- _Passage to read_:
Because God is simple, not made up of parts, all His attributes are ultimately one. His holiness is His love is His power and so on. Consequently, when we are making distinctions between the divine attributes, we can sometimes think of one attribute as an application of another attribute to a particular concept or reality. For example, that God is infinite means that He has no limitations. Thus, His sovereignty is really His infinity applied to authority—His sovereign control and right to rule have no external limits; His sovereignty is infinite, extending in its fullness over all that He has created.
Today we are thinking about divine omnipresence, which is God’s infinity applied to location. Our Creator’s omnipresence means that there is no place where He is not present. Today’s passage describes the Lord’s omnipresence in poetic terms. There is no place where the psalmist can flee from God; wherever he goes, the Lord is there. From the highest heaven to the depths of the earth (Sheol), God is present. Our Creator inhabits both east (“the wings of the morning”) and west (“the uttermost parts of the sea”). The darkness cannot hide the psalmist from the Lord, for our Maker is present even there (Ps. 139:7–12).

(Text and item location entries)

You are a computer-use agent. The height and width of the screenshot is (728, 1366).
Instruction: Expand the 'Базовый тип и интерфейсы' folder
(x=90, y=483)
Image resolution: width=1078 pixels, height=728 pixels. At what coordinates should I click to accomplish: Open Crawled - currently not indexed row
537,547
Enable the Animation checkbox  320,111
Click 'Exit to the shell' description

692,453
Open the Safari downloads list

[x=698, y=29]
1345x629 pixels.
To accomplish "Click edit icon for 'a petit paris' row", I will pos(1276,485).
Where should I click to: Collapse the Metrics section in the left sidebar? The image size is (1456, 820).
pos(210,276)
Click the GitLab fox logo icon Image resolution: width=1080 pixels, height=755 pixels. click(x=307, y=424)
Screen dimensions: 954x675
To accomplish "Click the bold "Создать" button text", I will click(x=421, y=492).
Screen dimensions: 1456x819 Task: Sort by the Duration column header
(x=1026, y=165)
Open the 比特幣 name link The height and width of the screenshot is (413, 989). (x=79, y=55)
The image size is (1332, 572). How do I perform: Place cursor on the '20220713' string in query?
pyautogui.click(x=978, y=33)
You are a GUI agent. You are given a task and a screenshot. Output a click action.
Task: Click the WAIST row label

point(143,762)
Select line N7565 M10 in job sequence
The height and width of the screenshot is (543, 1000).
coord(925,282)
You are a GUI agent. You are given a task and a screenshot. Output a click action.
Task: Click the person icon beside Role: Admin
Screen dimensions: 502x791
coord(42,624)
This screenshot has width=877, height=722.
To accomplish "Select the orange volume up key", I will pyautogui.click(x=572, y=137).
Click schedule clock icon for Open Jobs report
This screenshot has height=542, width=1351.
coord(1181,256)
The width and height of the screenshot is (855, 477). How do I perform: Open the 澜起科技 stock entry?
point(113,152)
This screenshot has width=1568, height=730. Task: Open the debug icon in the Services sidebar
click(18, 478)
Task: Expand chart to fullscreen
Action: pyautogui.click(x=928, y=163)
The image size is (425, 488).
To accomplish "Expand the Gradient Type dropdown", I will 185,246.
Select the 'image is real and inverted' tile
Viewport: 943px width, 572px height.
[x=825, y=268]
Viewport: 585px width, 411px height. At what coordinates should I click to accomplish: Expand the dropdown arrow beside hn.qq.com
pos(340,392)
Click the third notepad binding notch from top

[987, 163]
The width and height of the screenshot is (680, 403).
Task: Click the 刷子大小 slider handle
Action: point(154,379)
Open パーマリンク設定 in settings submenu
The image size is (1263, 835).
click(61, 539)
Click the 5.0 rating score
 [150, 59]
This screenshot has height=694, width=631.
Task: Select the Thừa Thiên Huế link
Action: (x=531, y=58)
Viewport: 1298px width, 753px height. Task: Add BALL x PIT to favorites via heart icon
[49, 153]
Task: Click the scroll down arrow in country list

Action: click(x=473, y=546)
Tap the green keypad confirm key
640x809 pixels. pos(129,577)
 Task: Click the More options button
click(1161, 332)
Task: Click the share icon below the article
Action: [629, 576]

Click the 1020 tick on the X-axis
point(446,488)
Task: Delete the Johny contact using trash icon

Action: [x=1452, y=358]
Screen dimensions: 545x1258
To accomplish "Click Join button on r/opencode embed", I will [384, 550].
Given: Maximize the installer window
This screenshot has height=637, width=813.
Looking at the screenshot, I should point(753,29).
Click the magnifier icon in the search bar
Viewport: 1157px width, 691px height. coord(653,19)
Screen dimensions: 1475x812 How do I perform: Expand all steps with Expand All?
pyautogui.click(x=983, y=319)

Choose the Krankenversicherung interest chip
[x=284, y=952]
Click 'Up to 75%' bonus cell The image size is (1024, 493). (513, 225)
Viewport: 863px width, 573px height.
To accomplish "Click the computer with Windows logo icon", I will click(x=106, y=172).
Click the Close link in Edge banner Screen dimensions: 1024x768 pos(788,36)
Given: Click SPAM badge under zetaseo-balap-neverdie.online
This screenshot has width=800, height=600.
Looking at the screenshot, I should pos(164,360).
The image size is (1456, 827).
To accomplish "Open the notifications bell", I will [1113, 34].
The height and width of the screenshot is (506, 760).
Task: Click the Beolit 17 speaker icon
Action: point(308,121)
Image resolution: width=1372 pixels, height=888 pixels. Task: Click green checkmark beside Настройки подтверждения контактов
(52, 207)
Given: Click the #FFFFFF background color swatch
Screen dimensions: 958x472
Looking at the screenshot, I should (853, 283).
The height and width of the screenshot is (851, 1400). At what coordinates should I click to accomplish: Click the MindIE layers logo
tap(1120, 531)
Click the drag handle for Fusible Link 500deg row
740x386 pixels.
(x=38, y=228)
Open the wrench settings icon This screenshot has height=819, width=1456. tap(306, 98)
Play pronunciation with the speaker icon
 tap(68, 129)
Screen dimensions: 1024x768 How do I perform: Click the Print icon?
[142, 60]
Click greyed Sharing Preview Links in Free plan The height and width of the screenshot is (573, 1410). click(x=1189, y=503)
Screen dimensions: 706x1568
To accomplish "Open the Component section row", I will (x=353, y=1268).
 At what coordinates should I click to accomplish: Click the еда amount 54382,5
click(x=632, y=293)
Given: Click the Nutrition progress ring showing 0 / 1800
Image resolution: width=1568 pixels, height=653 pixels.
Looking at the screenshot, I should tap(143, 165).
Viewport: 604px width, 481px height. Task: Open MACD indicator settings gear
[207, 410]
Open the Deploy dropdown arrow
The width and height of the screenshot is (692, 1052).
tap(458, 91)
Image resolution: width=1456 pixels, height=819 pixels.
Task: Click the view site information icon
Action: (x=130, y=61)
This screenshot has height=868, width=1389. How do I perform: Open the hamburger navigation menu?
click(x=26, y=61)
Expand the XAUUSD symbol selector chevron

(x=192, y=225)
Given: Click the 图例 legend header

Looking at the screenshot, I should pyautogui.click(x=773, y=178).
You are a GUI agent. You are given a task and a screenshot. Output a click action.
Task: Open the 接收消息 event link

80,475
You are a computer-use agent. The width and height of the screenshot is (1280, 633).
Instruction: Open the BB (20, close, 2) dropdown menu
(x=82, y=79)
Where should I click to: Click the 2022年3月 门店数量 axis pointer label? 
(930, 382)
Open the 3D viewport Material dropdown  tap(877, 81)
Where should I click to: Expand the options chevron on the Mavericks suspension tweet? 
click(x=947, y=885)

- _Task_:
Reproduce the passage on God's attributes word for word, starting at the words "Today we are" and stopping after "there (Ps. 139:7–12).".

- _Answer below_:
Today we are thinking about divine omnipresence, which is God’s infinity applied to location. Our Creator’s omnipresence means that there is no place where He is not present. Today’s passage describes the Lord’s omnipresence in poetic terms. There is no place where the psalmist can flee from God; wherever he goes, the Lord is there. From the highest heaven to the depths of the earth (Sheol), God is present. Our Creator inhabits both east (“the wings of the morning”) and west (“the uttermost parts of the sea”). The darkness cannot hide the psalmist from the Lord, for our Maker is present even there (Ps. 139:7–12).